Growing up on a stud farm in rural County Kildare, Ireland, stirred an awareness in Bacon on the carnal nature of animals. He explored this theme further once his father died in 1940 when his mother and sisters moved to South Africa. It was on game reserves here that he became “mesmerised” by the hunt and impassioned fight between animals.
Eadweard Muybridge’s discovery of time-lapse photography had a profound effect on Bacon, so much so that he kept a copy of Muybridge’s Human and Animal Locomotion 1887 in his studio. Later he noted “[I] look at animal photographs all the time. Because animal movement and human movement are continually linked in my imagery of human movement.”
We see this most clearly in Two Figures 1953 and in 1954, where two tousling men are reduced to a blur of figures, fighting to be on top, both conceptually and sexually. So erotic are these paintings that two women after seeing the 1954 Two Figures at the ICA in 1955, lodged a formal complaint with the police.
However, thanks to Muybridge’s studies of men wrestling, Bacon was let off. Bacon’s sexuality was punished from day one. He was banished from his family home aged 16 after he was found trying on his mothers underwear.

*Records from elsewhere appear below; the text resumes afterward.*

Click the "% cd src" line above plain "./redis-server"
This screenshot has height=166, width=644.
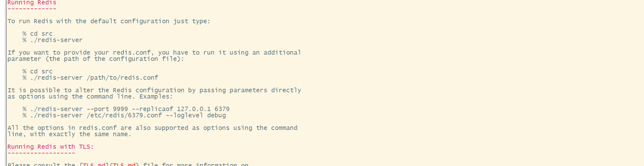(x=37, y=34)
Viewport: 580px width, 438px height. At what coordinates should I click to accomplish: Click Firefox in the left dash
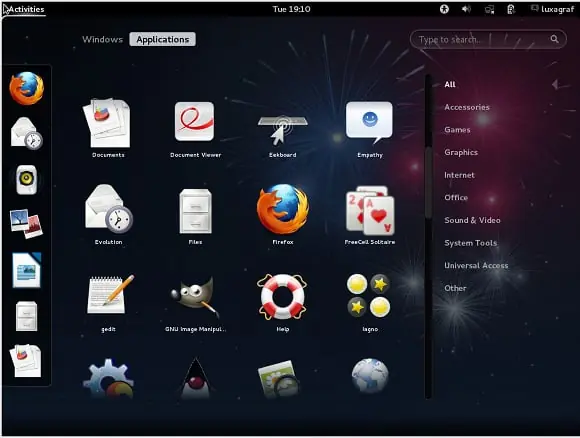(26, 89)
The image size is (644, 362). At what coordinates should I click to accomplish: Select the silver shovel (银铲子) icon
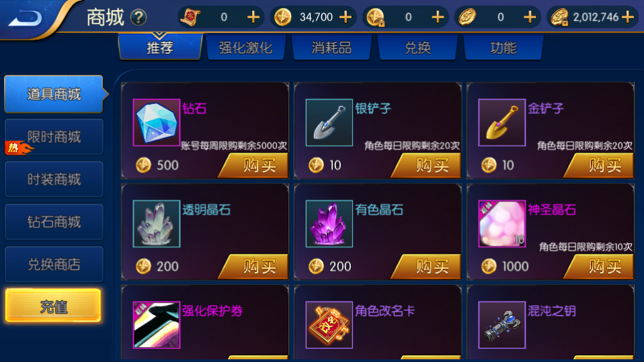tap(329, 122)

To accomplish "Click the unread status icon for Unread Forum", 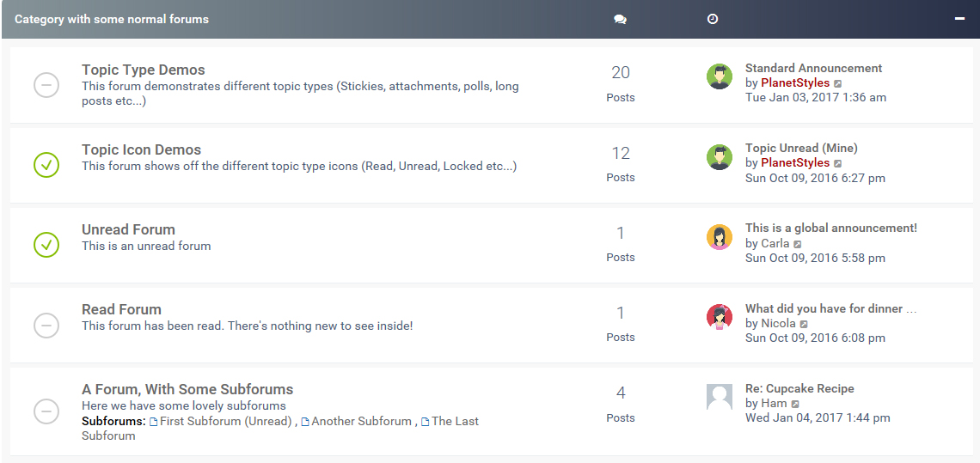I will point(46,245).
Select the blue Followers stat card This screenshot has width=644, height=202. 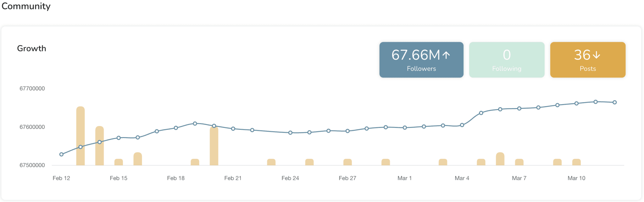421,60
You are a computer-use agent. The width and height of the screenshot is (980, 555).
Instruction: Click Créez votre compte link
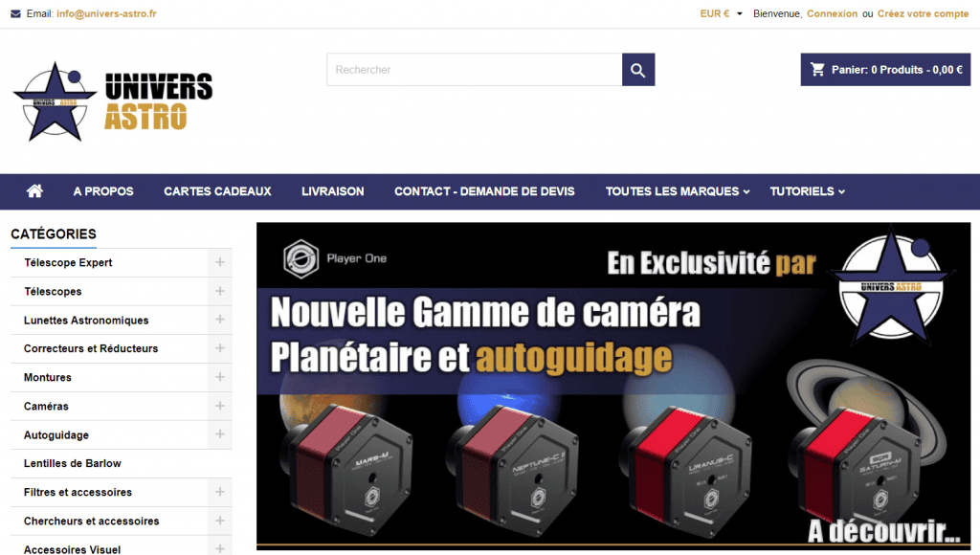[923, 13]
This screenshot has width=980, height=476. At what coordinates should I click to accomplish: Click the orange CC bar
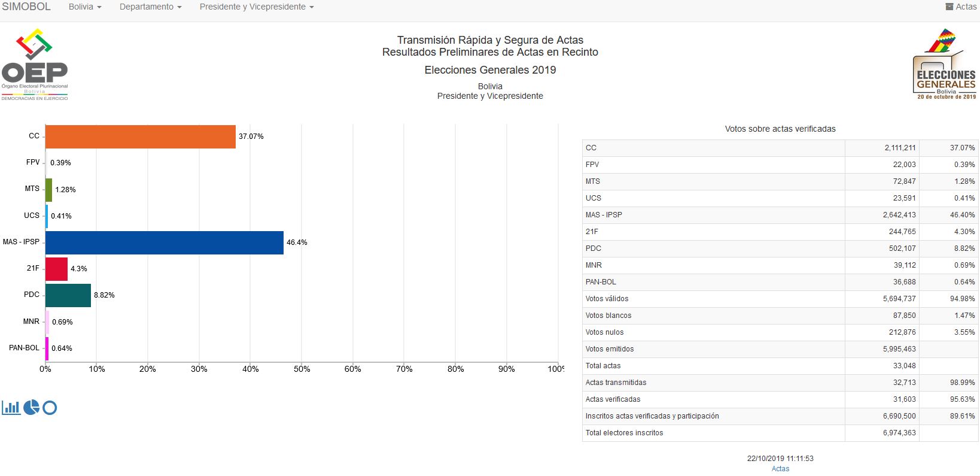[140, 137]
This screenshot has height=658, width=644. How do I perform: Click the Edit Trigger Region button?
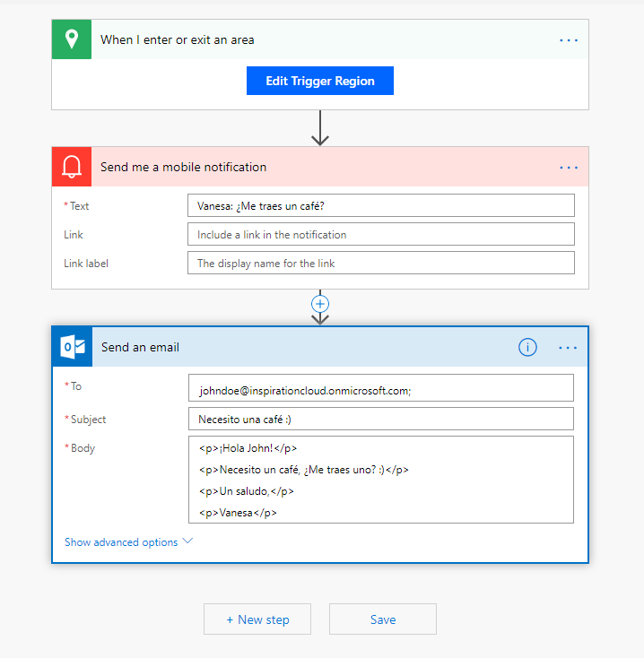pyautogui.click(x=320, y=81)
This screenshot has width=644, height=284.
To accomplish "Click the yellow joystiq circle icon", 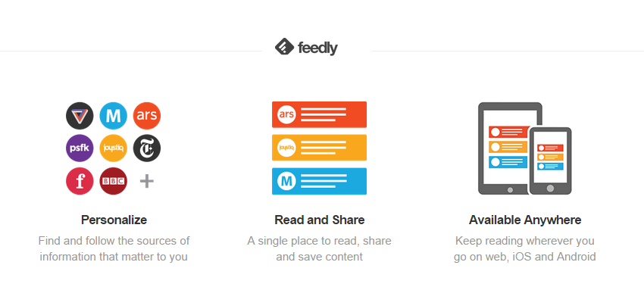I will [114, 148].

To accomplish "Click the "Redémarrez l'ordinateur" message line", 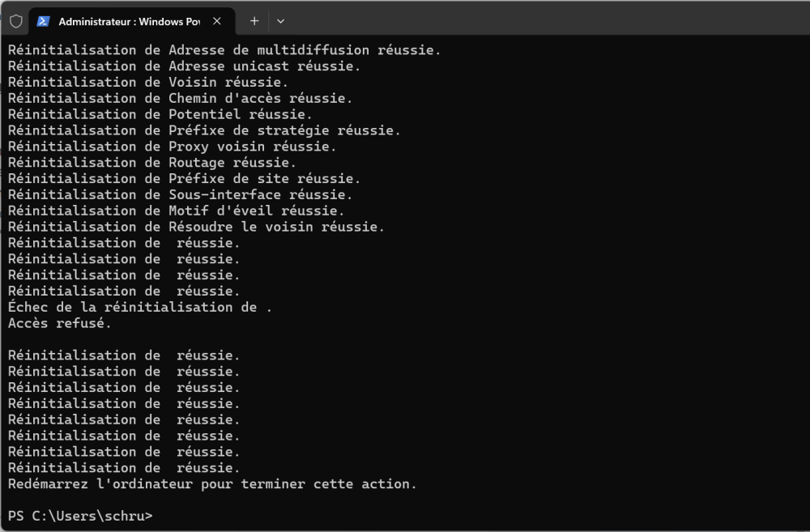I will click(x=212, y=483).
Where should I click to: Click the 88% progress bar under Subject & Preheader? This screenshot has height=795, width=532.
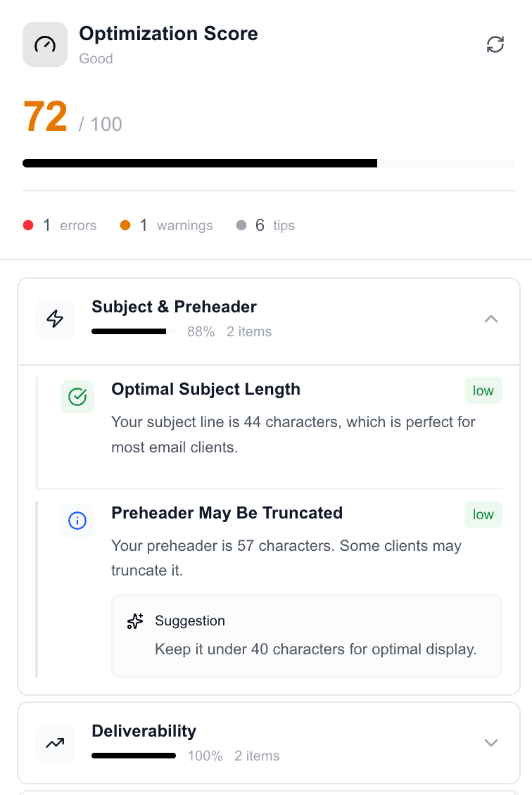click(x=134, y=331)
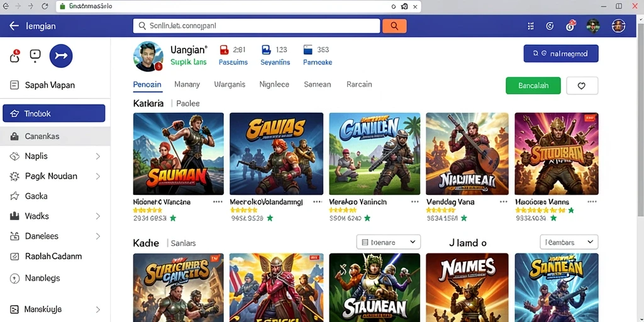Click the Gacka star icon in sidebar
Viewport: 644px width, 322px height.
(x=14, y=196)
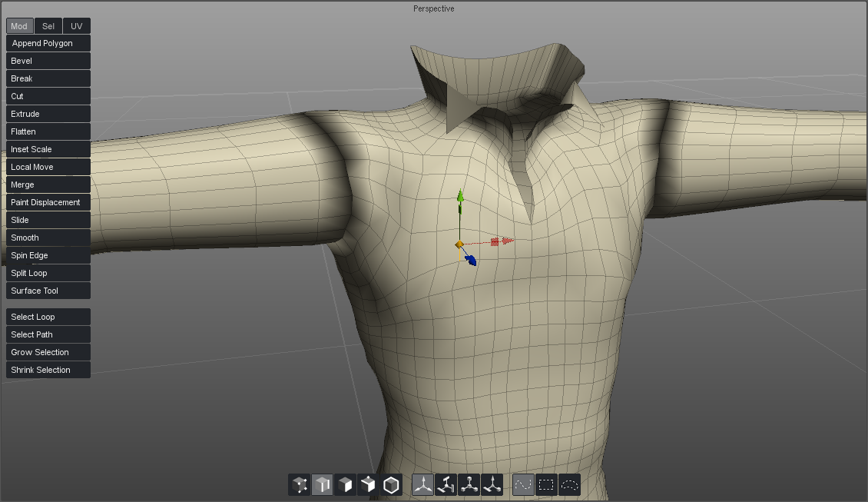Image resolution: width=868 pixels, height=502 pixels.
Task: Click the Extrude button
Action: click(x=48, y=114)
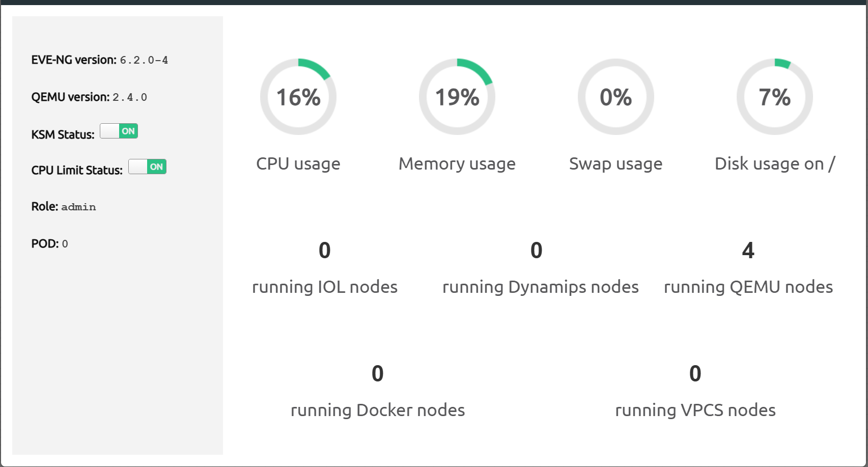Click the count above running Dynamips nodes

click(537, 251)
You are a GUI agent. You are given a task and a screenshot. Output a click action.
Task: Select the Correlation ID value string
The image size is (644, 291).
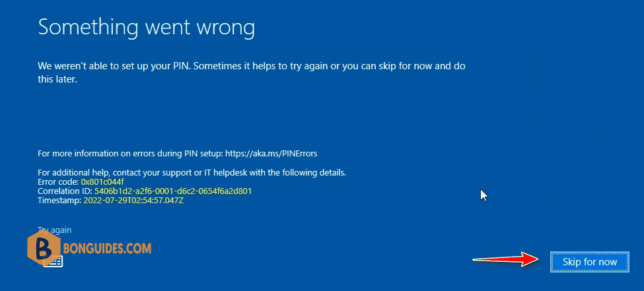point(173,191)
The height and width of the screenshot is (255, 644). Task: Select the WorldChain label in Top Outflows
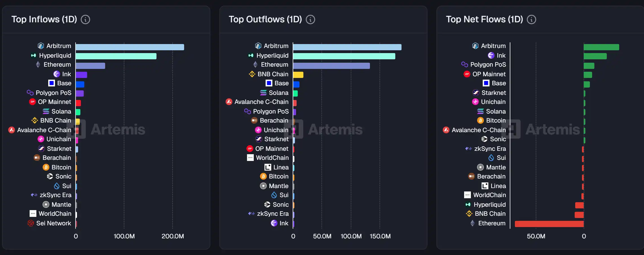(x=272, y=158)
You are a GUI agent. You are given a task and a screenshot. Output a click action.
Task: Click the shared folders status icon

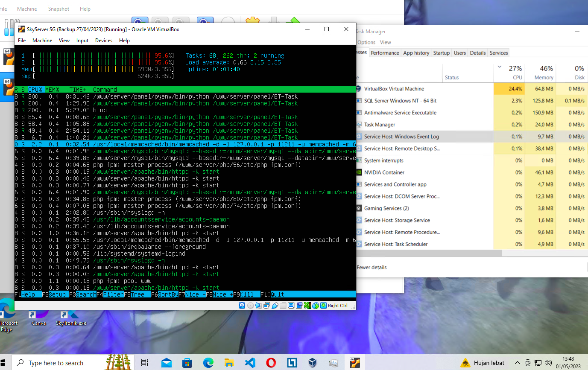click(x=283, y=306)
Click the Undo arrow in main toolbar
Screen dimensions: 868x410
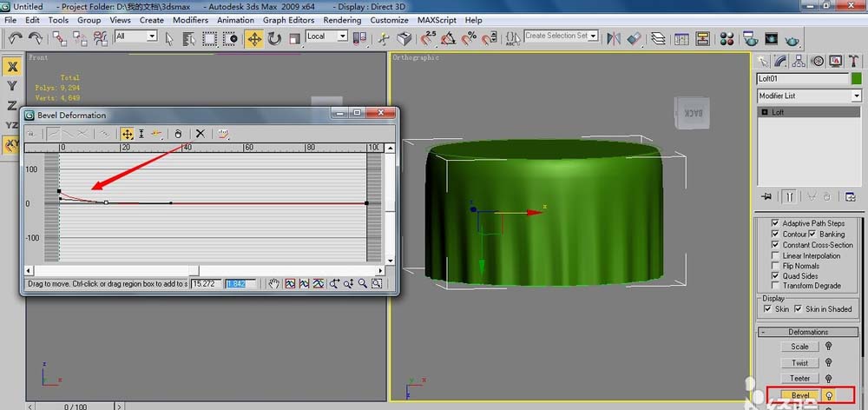click(x=16, y=38)
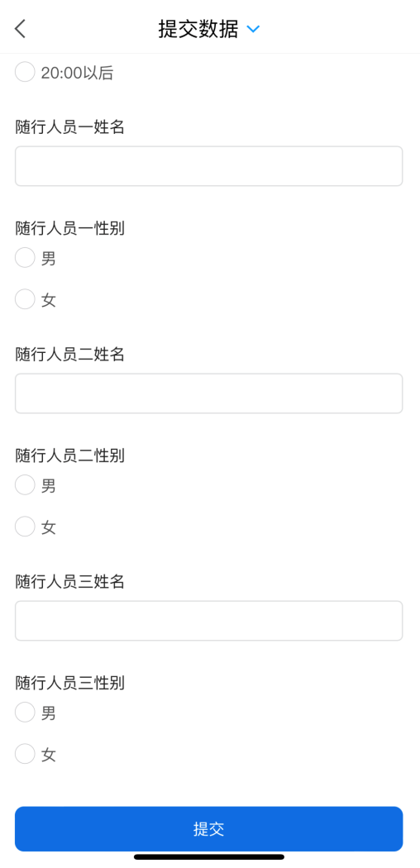
Task: Tap the home indicator bar at bottom
Action: (x=209, y=857)
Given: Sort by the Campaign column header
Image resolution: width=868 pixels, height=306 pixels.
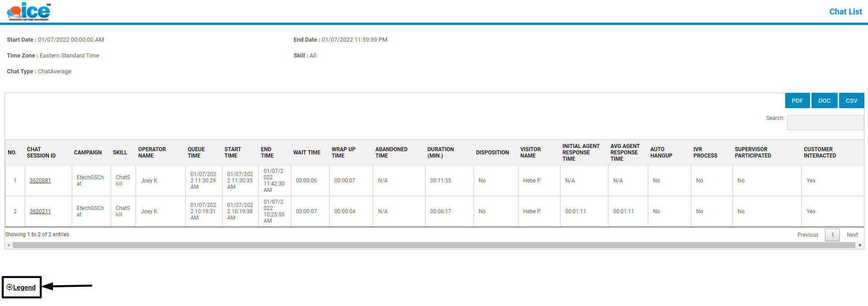Looking at the screenshot, I should (88, 153).
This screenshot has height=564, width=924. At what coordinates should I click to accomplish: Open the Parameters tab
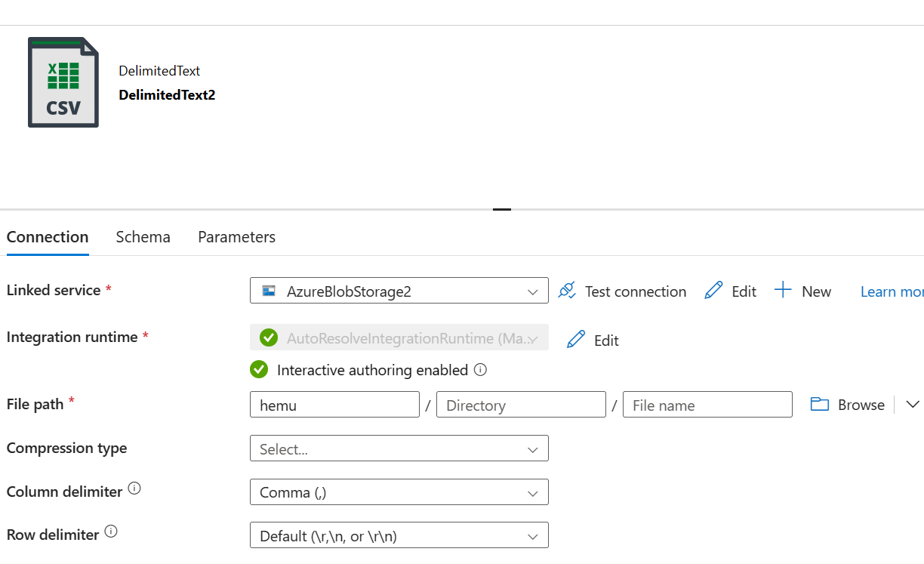[236, 237]
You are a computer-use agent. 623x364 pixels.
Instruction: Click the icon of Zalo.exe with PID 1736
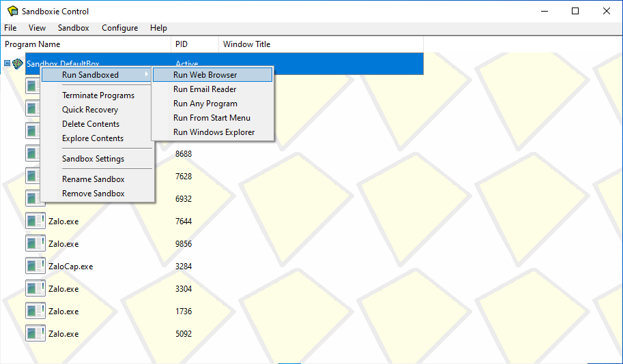pyautogui.click(x=35, y=311)
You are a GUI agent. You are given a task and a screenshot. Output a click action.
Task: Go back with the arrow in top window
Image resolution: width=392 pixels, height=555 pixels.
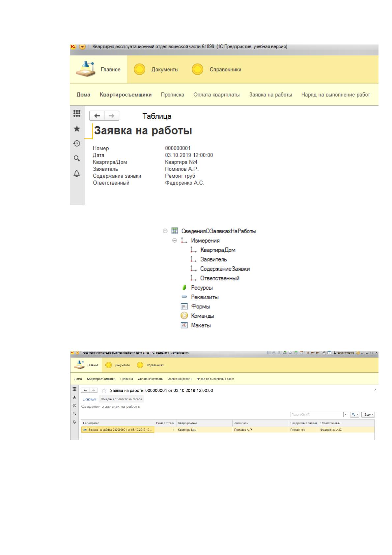[x=97, y=116]
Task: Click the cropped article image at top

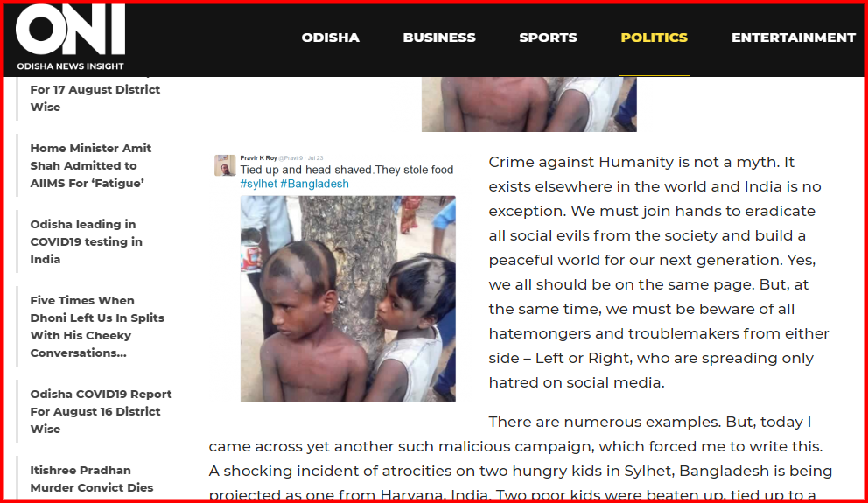Action: pos(529,105)
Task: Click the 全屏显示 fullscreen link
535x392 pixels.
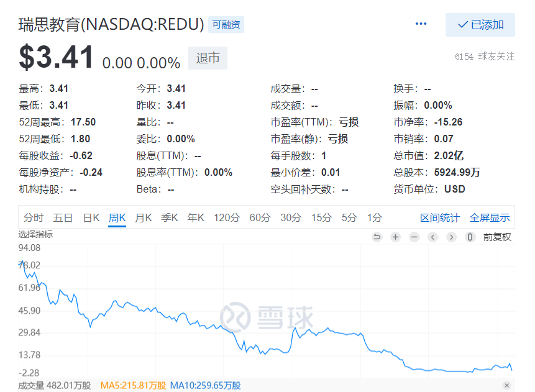Action: 490,217
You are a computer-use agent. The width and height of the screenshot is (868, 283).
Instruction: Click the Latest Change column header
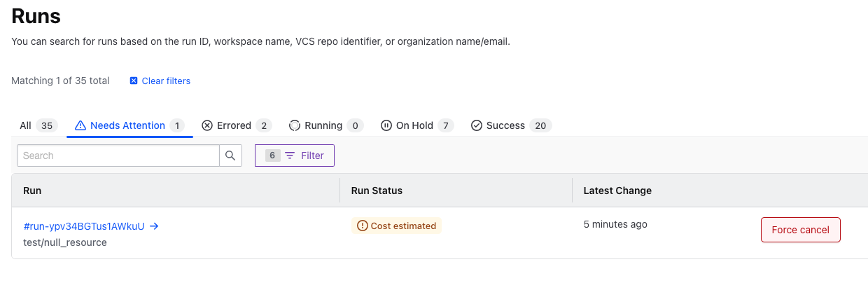pyautogui.click(x=617, y=191)
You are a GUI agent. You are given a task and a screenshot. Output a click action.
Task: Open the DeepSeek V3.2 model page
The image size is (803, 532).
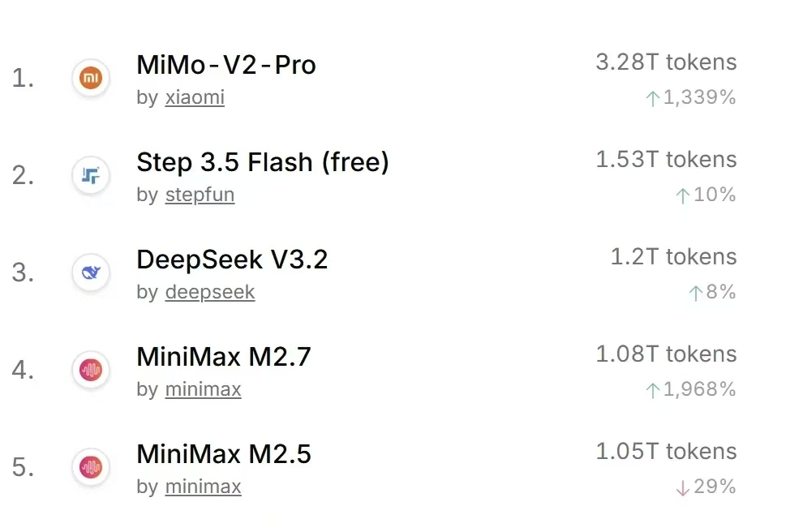click(x=232, y=260)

He practised punishment further in his sadomasochistic relationship with Peter Lacy whose various incarnations we witness throughout the exhibition, whether that be as a slumped, vulnerable nude, lying on a black sofa, or sat staring at us from the corner of a lurid green room.
Bacon’s work is at once unpleasantly unrecognisable and disturbingly apparent, pushing and pulling the viewer between repulsion and fascination. Each figure is presented to us a like animals in a cage, surrounded by a glass box, or pushed back into the corner of the room.
We are pressing ourselves onto his subjects, whether that be man or monkey, and yet they loom large over us on the enormous canvases, suffocating us with their alarming palette and feverish energy.
You feel uncomfortable for standing and staring so long, and yet you can’t leave, encouraging us “to unlock the valves of feeling and therefore return the onlooker to life more violently.”
This feels most potent in his studies of Bullfighting during the late 1960’s, a sport Bacon described as “like boxing — a marvellous aperitif to sex”.
The crowds excitement is palpable, delighting in the matador’s performance, mirroring our own experience viewing Bacon’s artistry.
The white splatter of paint symbolises the matador’s spinning cape but also ejaculation. For Bacon, paint was so much more than an artists tool, he believed that there “is an area of the nervous system to which the texture of paint communicates more violently than anything else.” Lucien Freud described Bacon’s technique as “calculated recklessness”.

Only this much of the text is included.